'''

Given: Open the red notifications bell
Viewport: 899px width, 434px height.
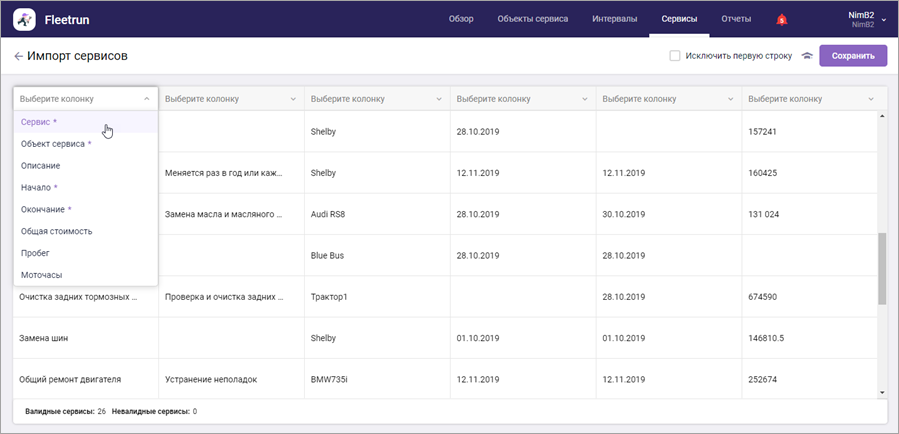Looking at the screenshot, I should click(781, 19).
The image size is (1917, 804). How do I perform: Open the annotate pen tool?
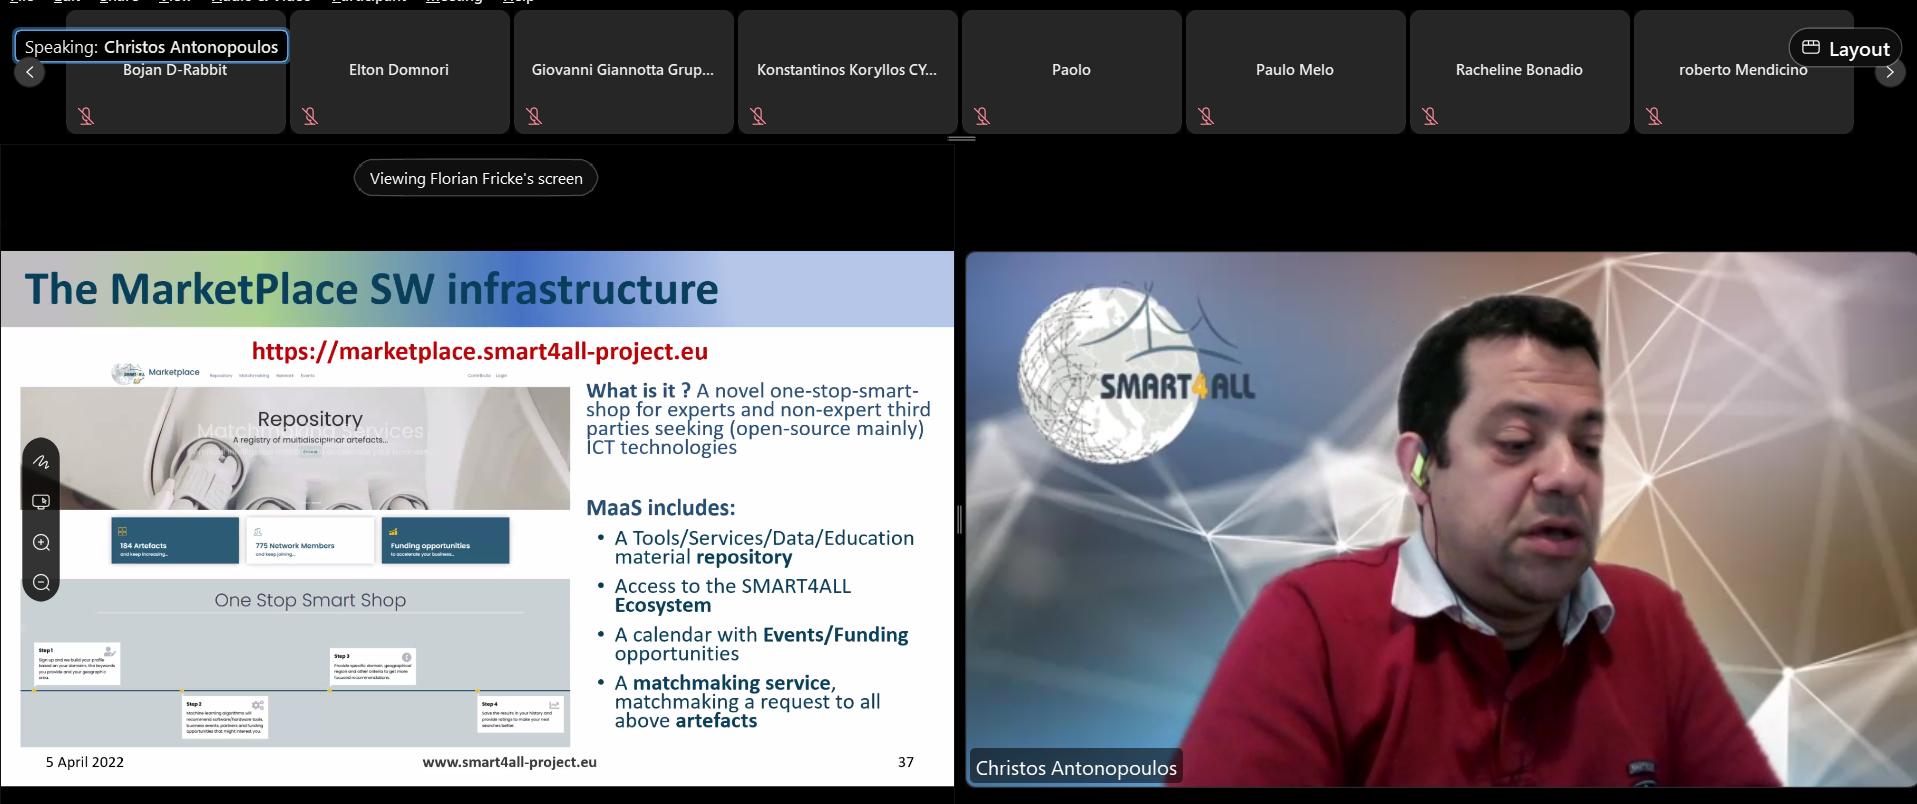(x=41, y=461)
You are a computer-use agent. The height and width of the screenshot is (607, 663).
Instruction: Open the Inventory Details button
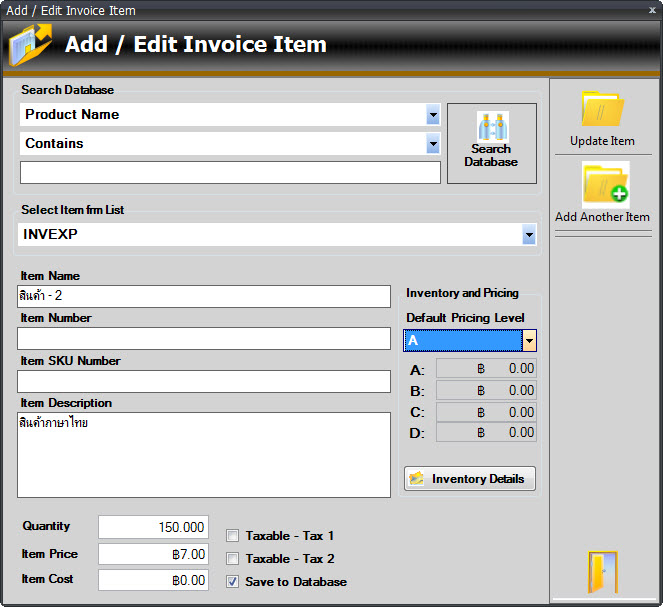(470, 479)
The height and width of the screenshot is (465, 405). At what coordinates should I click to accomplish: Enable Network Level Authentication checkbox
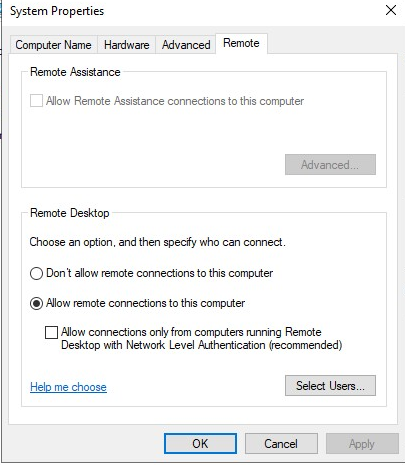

'''

## Job
Turn the rows above into a numbered list, skipping blank lines and leaving out the pictures.

## The result
1. Given: Open the red notifications bell
2. Viewport: 899px width, 434px height.
3. Looking at the screenshot, I should click(781, 19).
4. The image size is (1917, 804). How do I perform: Open the annotate pen tool?
5. (x=41, y=461)
6. You are a computer-use agent. The height and width of the screenshot is (607, 663).
7. Instruction: Open the Inventory Details button
8. (470, 479)
9. The height and width of the screenshot is (465, 405). At what coordinates should I click to accomplish: Enable Network Level Authentication checkbox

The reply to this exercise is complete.